▶ **SOURCE EXCERPT**:
┏━━

LIVEPERSON, INC. INCENTIVE PLAN

EX-10.1 2 v220093_ex10-1.htm Unassociated Document
LIVEPERSON, INC.
INCENTIVE PLAN

1.
PURPOSE
 
The purpose of this Incentive Plan (the “Plan”) is to drive superior performance of LivePerson, Inc. (the “Company”) and its affiliates and operating units to align, motivate and reward eligible employees by making a portion of their cash compensation dependent on the achievement of certain performance goals related to such performance and to retain key employees.
 
2.
EFFECTIVE DATE
 
The Plan is effective as of April 1, 2011 and shall continue in effect until modified or terminated by the Compensation Committee of the Company’s Board of Directors.  This Plan supercedes all prior bonus or commission incentive plans with respect to employees eligible to participate in this Plan or any written or verbal representations regarding the subject matter of the Plan.
 
3.
ADMINISTRATION
 
(a)
The Plan shall be administered by the Compensation Committee of the Company’s Board of Directors (the “Administrator”).  The Administrator shall have all powers and discretion necessary or appropriate to administer the Plan and to control its operation, including, but not limited to, the power to (i) determine which employees are eligible to participate in the Plan, (ii) establish target bonus amounts and Performance Goals (as defined below) for such target bonus amounts for each Performance Period (as defined below) under the Plan, (iii) prescribe all of the terms and conditions applicable to Plan bonuses hereunder, (iv) determine the extent of the achievement of the Performance Goals and the amount of bonuses to be paid hereunder, (v) adopt rules for the administration, interpretation and application of the Plan as are consistent therewith, and (vi) interpret, amend or revoke any such rules.

┗━━

▶ **STATED GOAL 1**: Convert the stretch of records from the line containing "Sécurité (646, 1224)" through the line containing "Monitoring Station (35, 1090)" into a Markdown table with the columns Row and Entry, skipping any blank lines.

▶ **TASK MATERIAL**:
┏━━

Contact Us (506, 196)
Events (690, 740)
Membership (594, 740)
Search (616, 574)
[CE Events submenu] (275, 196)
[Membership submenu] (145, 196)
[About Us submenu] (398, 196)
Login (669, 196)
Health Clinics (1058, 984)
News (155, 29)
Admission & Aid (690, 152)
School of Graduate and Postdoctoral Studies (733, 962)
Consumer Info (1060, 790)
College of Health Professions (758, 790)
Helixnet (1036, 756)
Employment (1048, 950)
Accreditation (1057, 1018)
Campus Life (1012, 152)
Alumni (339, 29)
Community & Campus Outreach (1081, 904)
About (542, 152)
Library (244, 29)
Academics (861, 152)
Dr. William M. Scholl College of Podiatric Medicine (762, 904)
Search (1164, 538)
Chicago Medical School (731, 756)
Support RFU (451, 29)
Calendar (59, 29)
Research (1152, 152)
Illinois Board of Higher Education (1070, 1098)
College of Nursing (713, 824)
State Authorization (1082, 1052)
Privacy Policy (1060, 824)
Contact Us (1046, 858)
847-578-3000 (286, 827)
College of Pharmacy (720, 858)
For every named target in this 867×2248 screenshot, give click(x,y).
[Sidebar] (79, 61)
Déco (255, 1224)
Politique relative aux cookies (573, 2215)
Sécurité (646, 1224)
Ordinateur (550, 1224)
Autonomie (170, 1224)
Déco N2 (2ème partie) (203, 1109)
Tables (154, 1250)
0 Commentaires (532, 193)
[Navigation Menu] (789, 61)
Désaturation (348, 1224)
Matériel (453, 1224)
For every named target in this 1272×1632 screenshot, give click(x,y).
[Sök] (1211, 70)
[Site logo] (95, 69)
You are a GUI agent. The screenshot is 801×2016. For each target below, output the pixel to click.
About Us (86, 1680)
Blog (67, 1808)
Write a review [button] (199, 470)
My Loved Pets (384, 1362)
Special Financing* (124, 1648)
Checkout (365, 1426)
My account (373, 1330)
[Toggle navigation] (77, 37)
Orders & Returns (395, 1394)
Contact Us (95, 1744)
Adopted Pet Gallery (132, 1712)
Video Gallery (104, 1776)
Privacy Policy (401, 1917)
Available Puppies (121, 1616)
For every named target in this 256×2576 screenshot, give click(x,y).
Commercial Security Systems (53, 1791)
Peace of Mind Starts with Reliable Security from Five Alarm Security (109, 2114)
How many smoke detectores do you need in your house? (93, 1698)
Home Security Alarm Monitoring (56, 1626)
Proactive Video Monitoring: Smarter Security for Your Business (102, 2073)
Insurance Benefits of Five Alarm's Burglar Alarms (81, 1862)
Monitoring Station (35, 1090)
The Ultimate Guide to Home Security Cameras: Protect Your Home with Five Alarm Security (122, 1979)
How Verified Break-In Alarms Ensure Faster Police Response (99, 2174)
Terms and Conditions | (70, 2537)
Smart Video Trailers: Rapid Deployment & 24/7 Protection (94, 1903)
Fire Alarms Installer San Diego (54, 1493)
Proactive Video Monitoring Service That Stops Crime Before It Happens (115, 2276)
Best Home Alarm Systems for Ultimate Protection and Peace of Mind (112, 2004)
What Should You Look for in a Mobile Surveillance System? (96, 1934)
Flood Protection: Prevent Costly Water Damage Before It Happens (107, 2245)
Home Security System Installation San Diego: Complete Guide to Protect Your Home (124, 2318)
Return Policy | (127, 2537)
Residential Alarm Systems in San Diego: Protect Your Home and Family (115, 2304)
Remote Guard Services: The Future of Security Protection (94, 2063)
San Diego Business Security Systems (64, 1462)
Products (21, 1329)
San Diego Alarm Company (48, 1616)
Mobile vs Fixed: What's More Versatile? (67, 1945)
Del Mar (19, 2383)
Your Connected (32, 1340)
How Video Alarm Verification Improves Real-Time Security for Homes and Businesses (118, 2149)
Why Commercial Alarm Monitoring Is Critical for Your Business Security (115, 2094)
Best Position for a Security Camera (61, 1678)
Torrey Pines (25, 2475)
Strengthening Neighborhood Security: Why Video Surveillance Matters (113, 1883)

┗━━

▶ **STATED GOAL 2**: Continue the LivePerson incentive plan from the point where it stops.

▶ **RESPONSE 1**:
| Row | Entry |
|---|---|
| 1 | Sécurité (646, 1224) |
| 2 | Ordinateur (550, 1224) |
| 3 | Autonomie (170, 1224) |
| 4 | Déco N2 (2ème partie) (203, 1109) |
| 5 | Tables (154, 1250) |
| 6 | 0 Commentaires (532, 193) |
| 7 | [Navigation Menu] (789, 61) |
| 8 | Désaturation (348, 1224) |
| 9 | Matériel (453, 1224) |
| 10 | For every named target in this 1272×1632 screenshot, give click(x,y). |
| 11 | [Sök] (1211, 70) |
| 12 | [Site logo] (95, 69) |
| 13 | You are a GUI agent. The screenshot is 801×2016. For each target below, output the pixel to click. |
| 14 | About Us (86, 1680) |
| 15 | Blog (67, 1808) |
| 16 | Write a review [button] (199, 470) |
| 17 | My Loved Pets (384, 1362) |
| 18 | Special Financing* (124, 1648) |
| 19 | Checkout (365, 1426) |
| 20 | My account (373, 1330) |
| 21 | [Toggle navigation] (77, 37) |
| 22 | Orders & Returns (395, 1394) |
| 23 | Contact Us (95, 1744) |
| 24 | Adopted Pet Gallery (132, 1712) |
| 25 | Video Gallery (104, 1776) |
| 26 | Privacy Policy (401, 1917) |
| 27 | Available Puppies (121, 1616) |
| 28 | For every named target in this 256×2576 screenshot, give click(x,y). |
| 29 | Commercial Security Systems (53, 1791) |
| 30 | Peace of Mind Starts with Reliable Security from Five Alarm Security (109, 2114) |
| 31 | How many smoke detectores do you need in your house? (93, 1698) |
| 32 | Home Security Alarm Monitoring (56, 1626) |
| 33 | Proactive Video Monitoring: Smarter Security for Your Business (102, 2073) |
| 34 | Insurance Benefits of Five Alarm's Burglar Alarms (81, 1862) |
| 35 | Monitoring Station (35, 1090) |

▶ **RESPONSE 2**:
 
(b)
The Administrator, in its sole discretion and on such terms and conditions as it may provide, may delegate all or part of its authority and powers under the Plan to one or more directors and/or executives of the Company.
 
(c)
All determinations and decisions made by the Administrator and any delegate thereof pursuant to the provisions of the Plan shall be final, conclusive, and binding on all persons, and shall be given the maximum deference permitted by law.
 
(d)
The Company shall communicate individually with each participant in the Plan regarding his or her level of participation in the Plan.
 
4.
ELIGIBILITY
 
Officers and other key employees of the Company designated by the Administrator to participate in the Plan shall be eligible to participate in this Plan, provided the Administrator has not, in its sole discretion, withdrawn such designation and he or she meets the following conditions (each such person is referred to herein as a “Participant”):
 
 
 

 
 
(a)
is a full-time regular employee of the Company as of the last day of the applicable Performance Period; and
 
(b)
is not subject to disciplinary action, is in good standing with the Company and is not subject to a performance improvement plan.
 
5.
PERFORMANCE PERIODS AND PERFORMANCE GOALS
 
 
(a)
The Administrator shall establish the performance period or periods for the Plan, which may include the Company’s fiscal year, multiple fiscal years or any other period longer than one fiscal year, and/or a portion of the Company’s fiscal year (“Performance Periods”).  The Administrator may establish multiple Performance Periods under the Plan and such Performance Periods may be successive or may overlap.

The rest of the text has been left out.